Donald Trump Steve Bannon

The New York Times is reporting that Steve Bannon, the controversial Presidential adviser who left his position with Breitbart News to become a top adviser to the President, is leaving the White House:

Stephen K. Bannon, the embattled chief strategist who helped President Trump win the 2016 election but clashed for months with other senior West Wing advisers, is leaving his post, a White House spokeswoman announced Friday.

“White House Chief of Staff John Kelly and Steve Bannon have mutually agreed today would be Steve’s last day,” the White House press secretary, Sarah Huckabee Sanders, said in a statement. “We are grateful for his service and wish him the best.”

Earlier on Friday, the president had told senior aides that he had decided to remove Mr. Bannon, according to two administration officials briefed on the discussion. But a person close to Mr. Bannon insisted that the parting of ways was his idea, and that he had submitted his resignation to the president on Aug. 7, to be announced at the start of this week. But the move was delayed after the racial unrest in Charlottesville, Va.

The loss of Mr. Bannon, the right-wing nationalist who helped propel some of Mr. Trump’s campaign promises into policy reality, raises the potential for the president to face criticism from the conservative news media base that supported him over the past year.

Mr. Bannon’s many critics bore down after the violence in Charlottesville. Outraged over Mr. Trump’s insistence that “both sides” were to blame for the violence that erupted at a white nationalist rally, leaving one woman dead, human rights activists demanded that the president fire so-called nationalists working in the West Wing. That group of hard-right populists in the White House is led by Mr. Bannon.

On Tuesday at Trump Tower in New York, Mr. Trump refused to guarantee Mr. Bannon’s job security but defended him as “not a racist” and “a friend.”

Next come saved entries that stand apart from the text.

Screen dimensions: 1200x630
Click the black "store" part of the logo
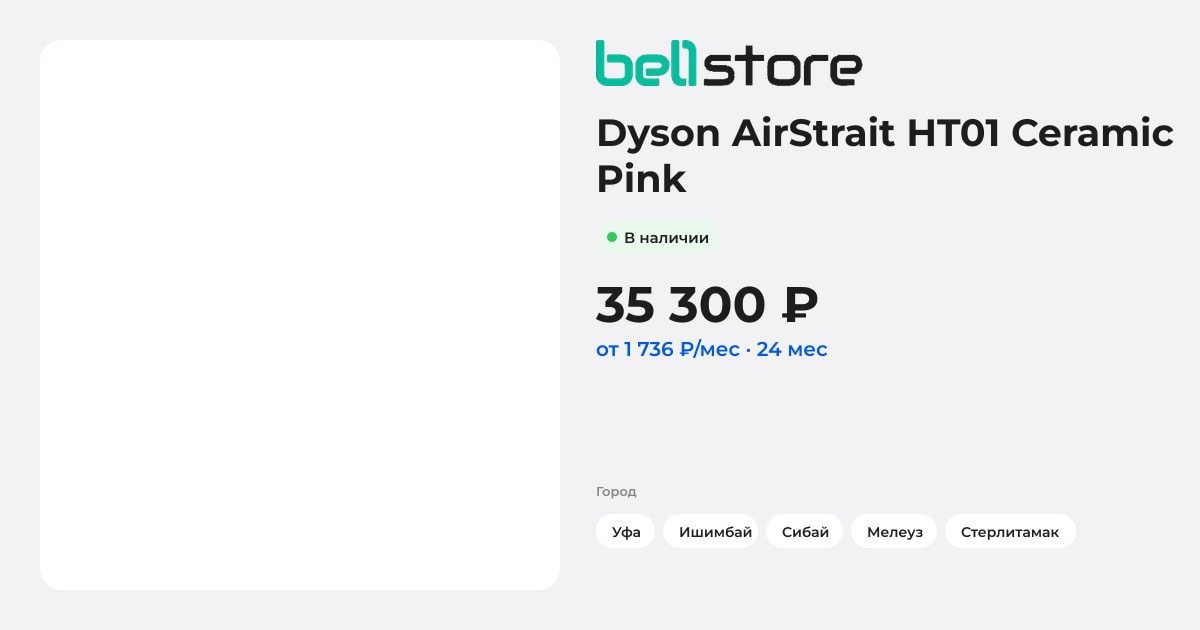(x=782, y=65)
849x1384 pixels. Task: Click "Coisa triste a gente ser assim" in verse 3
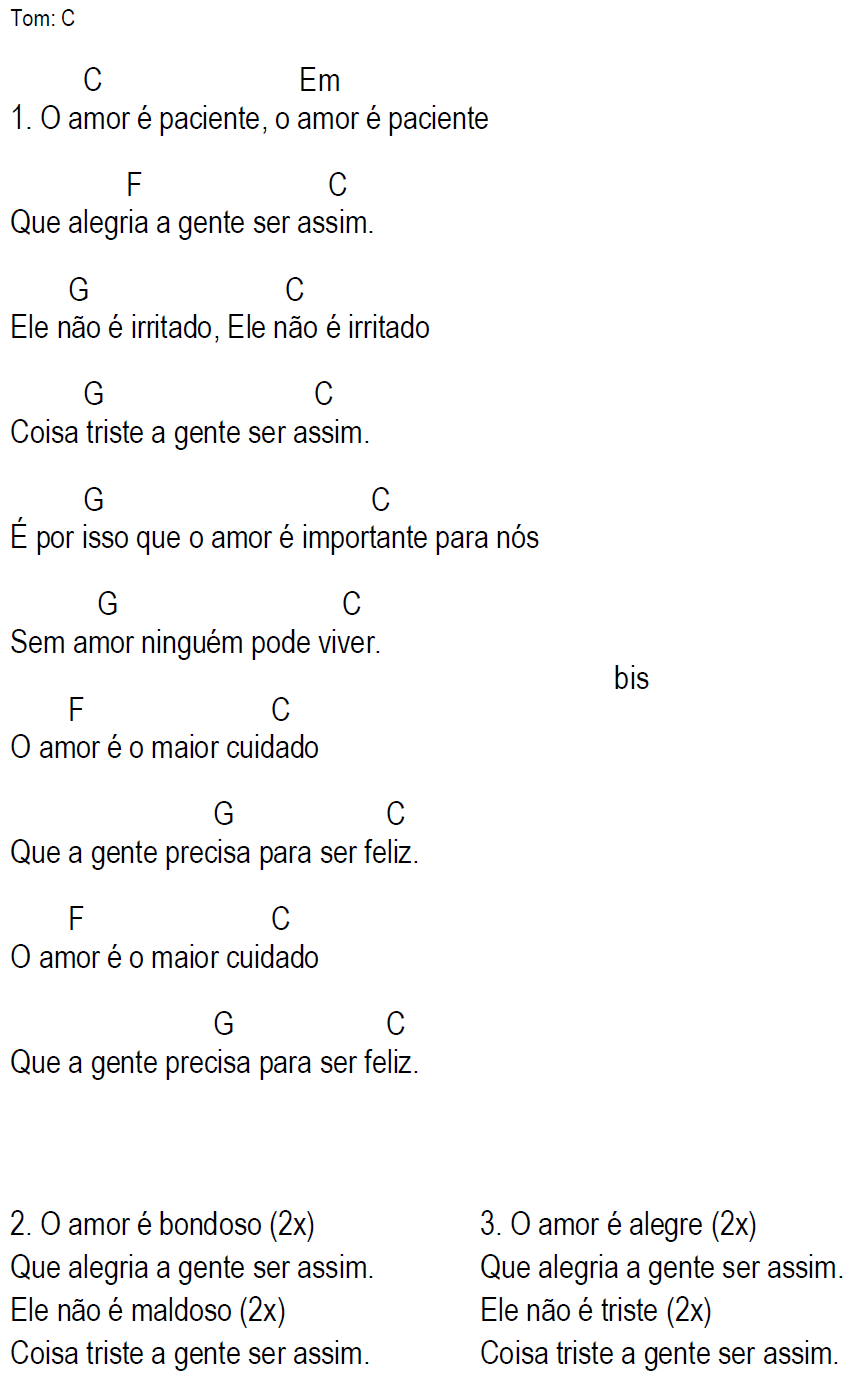659,1354
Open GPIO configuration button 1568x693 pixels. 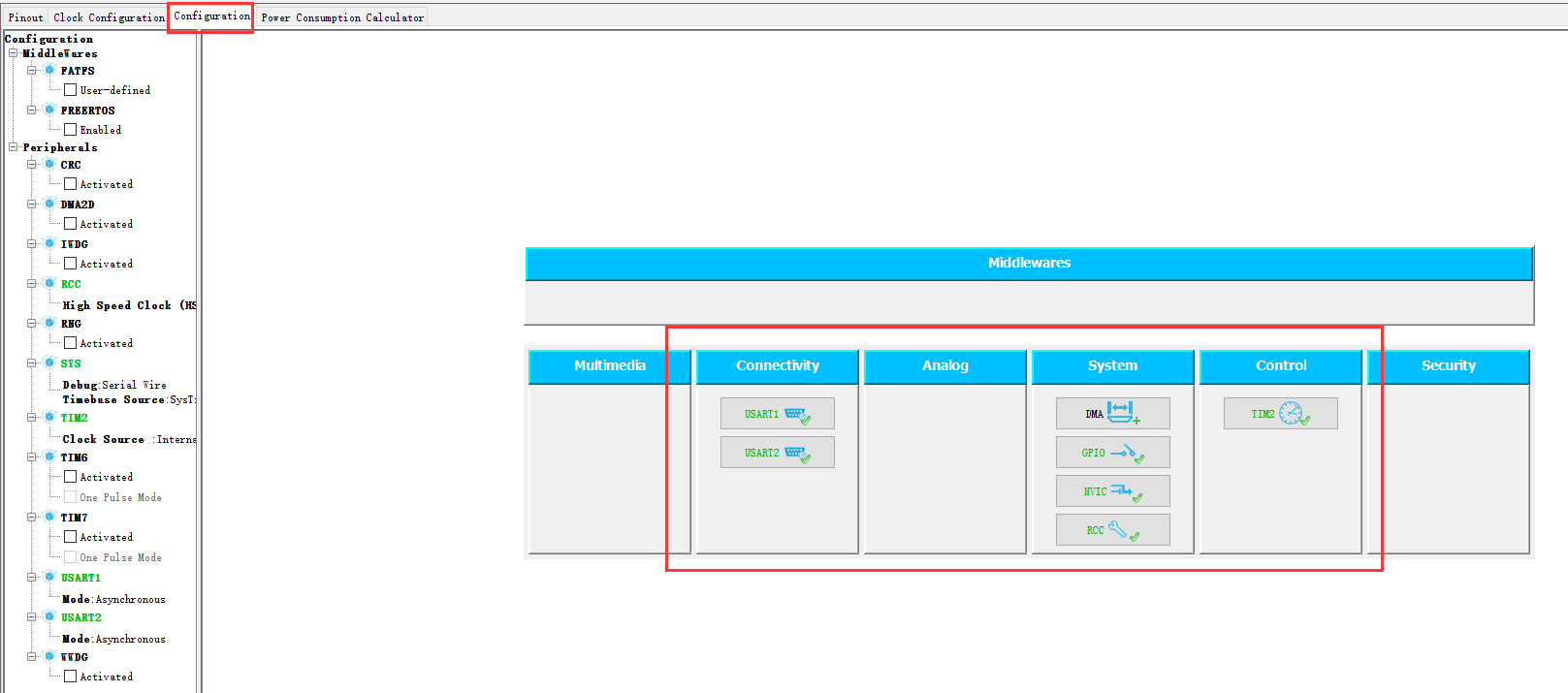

“We’ll see what happens with Mr. Bannon,” Mr. Trump said

Mr. Bannon’s dismissal followed an Aug. 16 interview he initiated with a writer with whom he had never spoken, with the progressive publication The American Prospect. In it, Mr. Bannon mockingly played down the American military threat to North Korea as nonsensical: “Until somebody solves the part of the equation that shows me that ten million people in Seoul don’t die in the first 30 minutes from conventional weapons, I don’t know what you’re talking about, there’s no military solution here, they got us.”

He also bad-mouthed his colleagues in the Trump administration, vowed to oust a female diplomat at the State Department and mocked officials as “wetting themselves” over the consequences of radically changing trade policy.

Of the far right, he said, “These guys are a collection of clowns,” and he called it a “fringe element” of “losers.”

“We gotta help crush it,” he said in the interview, which people close to Mr. Bannon said he believed was off the record.

While it’s being reported that Bannon resigned his position, reports are making it clear that Bannon was basically fired and that this is apparently something that has been building for the past two weeks. This, of course, It was only a few days ago, that I noted that there were signs that Bannon’s days in the White House might be numbered based on reports from White House insiders. According to these reports, Bannon was under fire from a number of corners including newly installed Chief of Staff John Kelly and members of Trump’s family such as his son-in-law Jared Kushner and daughter Ivanka. Additionally, there were indications that some members of Trump’s foreign policy team, principally National Security Adviser H.R. McMaster but apparently including others, were pushing back against the influence that Bannon was trying to assert over Trump’s thinking on foreign policy matters and questions of how to proceed forward on issues ranging from military strategy in Afghanistan and ISIS to North Korea. Reports are also saying that Trump and Bannon had talked about Bannon leaving as early as last week, but that the announcement was delayed in the wake of the events in Charlottesville and the furor that rose up in the wake of the President’s remarks in the wake of that event.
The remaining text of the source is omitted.